Sunday, April 28, 2013

North Korea: Revealed

Image: The Telegraph
The tyrannical state of North Korea is often described as a "blind spot" or a dark region of unknowns, within the context of the global theater. Even places where Americans aren't allowed or encouraged to go—Burma, Cuba, etc.—are still open to research and visuals. North Korea takes great pains to block out all outgoing information and preclude all incoming information.
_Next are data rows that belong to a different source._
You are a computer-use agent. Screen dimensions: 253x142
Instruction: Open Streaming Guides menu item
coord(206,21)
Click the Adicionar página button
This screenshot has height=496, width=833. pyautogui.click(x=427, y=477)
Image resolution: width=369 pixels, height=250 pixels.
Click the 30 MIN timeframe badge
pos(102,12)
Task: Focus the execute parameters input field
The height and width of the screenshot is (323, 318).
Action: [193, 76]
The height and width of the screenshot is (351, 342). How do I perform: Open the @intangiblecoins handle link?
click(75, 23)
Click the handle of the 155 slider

This is impossible, of course. The popular saying "information wants to be free" has no greater poster child for its campaign than the North Korean population. Within the last few years, defection rate has kicked up to 1,000-3,000 people annually, from only a few hundred per year in the '90s. What has made people so confident to break free and seek refuge elsewhere is the amount of information that has seeped through North Korea's borders. The totalitarian regime itself has inadvertently cultivated an apt audience: through mismanagement, pride, and gibbering insanity, the ruling family in Pyongyang has cut off international trade and refused emergency fuel supplies. Factories cannot run when electricity only turns on twice a year (to observe Kim Il-sung's and Kim Jong-il's birthdays), so they collapse and are stripped for parts. It is mandatory for workers to show up for the workday, even when there's nothing to do, and their food rations have been scaled back to unsustainable amounts. This has stoked resentment and desperation in the working class.